Israel recibió una ley santa como no ha recibido pueblo alguno. Pueblo pequeño y sin importancia. Con una importancia, en todo caso, estratégica. Los que rodean son imperios poderosos. Pueblos organizados y voraces. Guerreros fieros. Pero la ley que se le ha otorgado supera en mucho a cualquier legislación místico-estatal que le circunde.
Esta ley será norma para buena parte del mundo civilizado. Debe guardarla.
Esta ley distinguirá al pueblo judío del resto. Y los que entren en contacto con ella se sentirán, en muchos casos, interpelados. Es una ley poderosa. Las conciencias encontrarán la “horma de su zapato”. Encontrarán la “silueta” que le faltaba para guiarse con seguridad. La ley natural no es suficiente. Necesita un auxilio que le viene de la Revelación, de la seguridad que le da que lo que descubre en su razonamiento, y lo que se aprueba en su conciencia, antes, ha sido revelado a un pueblo para que los hombres caminen con seguridad convirtiéndose en un faro luminoso en medio de las naciones.

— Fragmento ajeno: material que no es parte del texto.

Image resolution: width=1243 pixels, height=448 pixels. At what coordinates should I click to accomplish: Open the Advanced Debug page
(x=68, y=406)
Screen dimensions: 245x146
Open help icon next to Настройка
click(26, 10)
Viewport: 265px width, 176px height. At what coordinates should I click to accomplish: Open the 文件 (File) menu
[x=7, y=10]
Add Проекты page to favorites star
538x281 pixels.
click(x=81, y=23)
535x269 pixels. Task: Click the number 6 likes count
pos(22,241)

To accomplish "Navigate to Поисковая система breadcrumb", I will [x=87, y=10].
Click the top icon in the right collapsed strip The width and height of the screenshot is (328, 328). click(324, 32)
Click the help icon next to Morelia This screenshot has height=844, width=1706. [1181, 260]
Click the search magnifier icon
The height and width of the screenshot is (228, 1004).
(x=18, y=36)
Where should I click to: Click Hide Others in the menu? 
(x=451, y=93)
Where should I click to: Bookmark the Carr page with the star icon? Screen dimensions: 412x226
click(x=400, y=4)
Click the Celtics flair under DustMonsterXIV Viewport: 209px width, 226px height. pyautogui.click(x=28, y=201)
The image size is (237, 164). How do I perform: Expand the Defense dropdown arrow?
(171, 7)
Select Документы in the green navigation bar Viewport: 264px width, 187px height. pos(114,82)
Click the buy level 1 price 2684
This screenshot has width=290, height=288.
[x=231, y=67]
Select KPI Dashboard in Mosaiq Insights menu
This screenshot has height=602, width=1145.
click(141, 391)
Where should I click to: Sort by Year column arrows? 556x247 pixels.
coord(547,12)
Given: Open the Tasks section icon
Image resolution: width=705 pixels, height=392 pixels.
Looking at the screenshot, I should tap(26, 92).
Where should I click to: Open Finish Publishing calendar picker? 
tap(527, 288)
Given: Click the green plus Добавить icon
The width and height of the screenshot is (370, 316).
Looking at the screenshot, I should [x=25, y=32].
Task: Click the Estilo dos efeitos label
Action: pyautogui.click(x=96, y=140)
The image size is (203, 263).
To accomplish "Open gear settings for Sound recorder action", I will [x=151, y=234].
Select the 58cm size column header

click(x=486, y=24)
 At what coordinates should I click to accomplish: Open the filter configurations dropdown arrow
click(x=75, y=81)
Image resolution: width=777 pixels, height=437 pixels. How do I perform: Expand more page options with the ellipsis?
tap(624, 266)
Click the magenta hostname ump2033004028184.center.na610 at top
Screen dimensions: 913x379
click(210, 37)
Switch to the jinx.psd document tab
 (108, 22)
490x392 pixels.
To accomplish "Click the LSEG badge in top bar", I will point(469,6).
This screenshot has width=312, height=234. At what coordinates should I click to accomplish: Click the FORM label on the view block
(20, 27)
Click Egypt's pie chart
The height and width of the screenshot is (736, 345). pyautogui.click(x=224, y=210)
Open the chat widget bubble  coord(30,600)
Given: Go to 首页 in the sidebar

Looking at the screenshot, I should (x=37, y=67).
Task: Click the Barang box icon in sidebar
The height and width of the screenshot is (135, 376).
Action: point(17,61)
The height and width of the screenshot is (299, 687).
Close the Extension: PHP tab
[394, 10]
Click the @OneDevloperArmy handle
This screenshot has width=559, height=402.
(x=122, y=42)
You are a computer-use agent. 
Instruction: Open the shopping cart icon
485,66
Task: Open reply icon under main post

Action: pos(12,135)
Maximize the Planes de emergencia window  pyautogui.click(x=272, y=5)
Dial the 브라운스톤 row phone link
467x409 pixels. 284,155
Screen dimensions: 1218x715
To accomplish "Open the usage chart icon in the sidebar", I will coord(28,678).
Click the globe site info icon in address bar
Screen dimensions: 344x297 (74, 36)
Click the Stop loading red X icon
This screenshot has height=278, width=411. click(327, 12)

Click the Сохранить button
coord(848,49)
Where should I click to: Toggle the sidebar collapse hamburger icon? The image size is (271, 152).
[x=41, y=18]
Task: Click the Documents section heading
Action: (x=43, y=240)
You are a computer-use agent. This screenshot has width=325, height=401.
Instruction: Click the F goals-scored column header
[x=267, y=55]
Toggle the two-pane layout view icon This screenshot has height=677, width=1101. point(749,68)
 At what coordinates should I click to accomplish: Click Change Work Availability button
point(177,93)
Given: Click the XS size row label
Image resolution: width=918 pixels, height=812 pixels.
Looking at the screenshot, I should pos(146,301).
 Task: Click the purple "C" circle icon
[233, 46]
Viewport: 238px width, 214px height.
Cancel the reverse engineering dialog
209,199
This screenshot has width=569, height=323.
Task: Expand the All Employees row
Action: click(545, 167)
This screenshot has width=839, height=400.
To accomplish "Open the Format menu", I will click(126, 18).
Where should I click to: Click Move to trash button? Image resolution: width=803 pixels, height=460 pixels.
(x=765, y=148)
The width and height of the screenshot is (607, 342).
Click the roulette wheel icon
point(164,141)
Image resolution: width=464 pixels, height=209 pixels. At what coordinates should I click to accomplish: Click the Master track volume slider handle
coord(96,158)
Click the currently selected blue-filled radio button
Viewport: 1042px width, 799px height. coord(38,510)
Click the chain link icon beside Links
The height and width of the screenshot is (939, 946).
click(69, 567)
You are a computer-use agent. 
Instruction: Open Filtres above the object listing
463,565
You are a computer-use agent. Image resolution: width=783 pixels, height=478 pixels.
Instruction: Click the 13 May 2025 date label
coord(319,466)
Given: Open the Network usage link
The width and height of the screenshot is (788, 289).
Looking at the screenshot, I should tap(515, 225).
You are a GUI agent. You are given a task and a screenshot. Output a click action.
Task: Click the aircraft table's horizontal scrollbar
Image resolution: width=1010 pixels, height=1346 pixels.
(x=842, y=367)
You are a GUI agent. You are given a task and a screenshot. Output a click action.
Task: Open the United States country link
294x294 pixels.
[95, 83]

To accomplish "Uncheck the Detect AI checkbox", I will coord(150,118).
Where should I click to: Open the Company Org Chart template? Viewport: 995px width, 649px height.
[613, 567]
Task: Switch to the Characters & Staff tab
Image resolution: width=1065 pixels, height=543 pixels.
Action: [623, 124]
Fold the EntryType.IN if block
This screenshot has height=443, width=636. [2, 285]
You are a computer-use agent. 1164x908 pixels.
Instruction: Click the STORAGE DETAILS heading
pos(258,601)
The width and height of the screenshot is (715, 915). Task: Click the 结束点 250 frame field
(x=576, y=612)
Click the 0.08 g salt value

La Ley es un don. Por eso se nos pide la contrapartida de “guardarla”, que no es esconderla a buen recaudo. Guardar es practicar. Y así nunca se perderá, ni se convertirá en una reliquia, ni en una entelequia. La Ley, con su cumplimiento, es sinónimo de sabiduría.
Los pueblos que se apartan de esta fuente de luz, se denigran. Y sus miembros.
El Señor, por medio de su Muerte, ha venido a darle plenitud. Es decir, la convertirá en algo muy personal, no meramente grupal o nacional, y la convertirá en algo que se puede cumplir, ¡por fin!, en su integridad, y con integridad.